Le soleil apparaît ; enfin, la maison luit.
Des gouttes d’eau, le long des fils télégraphiques,
Glissent l’une après l’autre et reflètent, magiques,
Le bleu du ciel où le dernier nuage fuit.

Mets ton front ténébreux à la vitre mouillée,
Emplis de clarté douce et d’infini tes yeux ;
Pendant que les rayons se donnent, sois joyeux
Et relève ton âme indigne agenouillée !


Cœur lâche, sans orgueil, sans révolte, sans cri,
Ô cœur indifférent, sans amour et sans haine,
Tu seras écrasé dans la mêlée humaine,
Cœur d’ombre, cœur de cendre amère, cœur flétri !

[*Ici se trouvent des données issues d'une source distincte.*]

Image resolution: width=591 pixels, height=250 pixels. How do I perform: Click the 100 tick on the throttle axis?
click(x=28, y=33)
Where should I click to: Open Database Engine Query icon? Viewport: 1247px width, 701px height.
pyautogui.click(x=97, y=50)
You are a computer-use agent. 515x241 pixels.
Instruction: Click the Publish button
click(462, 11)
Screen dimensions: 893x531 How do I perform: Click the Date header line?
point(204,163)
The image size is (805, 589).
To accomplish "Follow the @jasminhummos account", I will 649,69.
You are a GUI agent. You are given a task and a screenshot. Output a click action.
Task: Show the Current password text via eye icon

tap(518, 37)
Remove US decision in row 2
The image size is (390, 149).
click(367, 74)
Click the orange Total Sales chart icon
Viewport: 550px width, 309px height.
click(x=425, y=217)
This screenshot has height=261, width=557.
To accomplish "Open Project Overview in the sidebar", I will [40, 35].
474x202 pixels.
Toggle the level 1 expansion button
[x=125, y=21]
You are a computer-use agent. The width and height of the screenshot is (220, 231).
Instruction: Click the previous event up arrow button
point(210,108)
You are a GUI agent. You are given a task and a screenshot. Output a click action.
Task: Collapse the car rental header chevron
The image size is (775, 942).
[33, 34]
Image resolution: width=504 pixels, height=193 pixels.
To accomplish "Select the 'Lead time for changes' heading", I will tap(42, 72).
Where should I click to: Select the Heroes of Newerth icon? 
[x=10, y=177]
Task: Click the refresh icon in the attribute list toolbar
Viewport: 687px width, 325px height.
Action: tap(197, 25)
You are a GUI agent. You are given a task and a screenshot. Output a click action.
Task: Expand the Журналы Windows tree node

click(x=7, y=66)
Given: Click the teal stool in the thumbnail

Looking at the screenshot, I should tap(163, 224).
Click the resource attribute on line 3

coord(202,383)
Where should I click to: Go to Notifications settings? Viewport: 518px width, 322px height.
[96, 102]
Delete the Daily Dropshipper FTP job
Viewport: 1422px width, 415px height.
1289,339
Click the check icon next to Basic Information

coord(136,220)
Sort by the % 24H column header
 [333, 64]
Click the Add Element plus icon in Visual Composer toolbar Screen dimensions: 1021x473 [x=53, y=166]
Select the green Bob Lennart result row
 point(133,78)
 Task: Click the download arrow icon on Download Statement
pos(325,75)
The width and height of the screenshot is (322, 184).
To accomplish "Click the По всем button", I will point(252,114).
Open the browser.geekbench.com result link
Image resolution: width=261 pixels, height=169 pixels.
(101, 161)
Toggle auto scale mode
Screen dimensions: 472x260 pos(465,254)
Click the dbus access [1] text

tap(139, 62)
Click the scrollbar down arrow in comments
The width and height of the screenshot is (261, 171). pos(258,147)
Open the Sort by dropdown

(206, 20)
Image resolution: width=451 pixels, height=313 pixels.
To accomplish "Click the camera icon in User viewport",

Ô cœur pusillanime, ô cœur confus et triste,
Cœur de paresse, cœur de froideur, cœur d’ennui,
Cœur mort comme une étoile éteinte dans la nuit,
Vide comme un sépulcre où plus rien ne subsiste !

Cœur de faiblesse, cœur bon à jeter au chien,
Cœur morne que le ver du pessimisme ronge,
Qui, petit à petit, glisse, descend et plonge
Dans l’horrible désir du néant, ― cœur chrétien !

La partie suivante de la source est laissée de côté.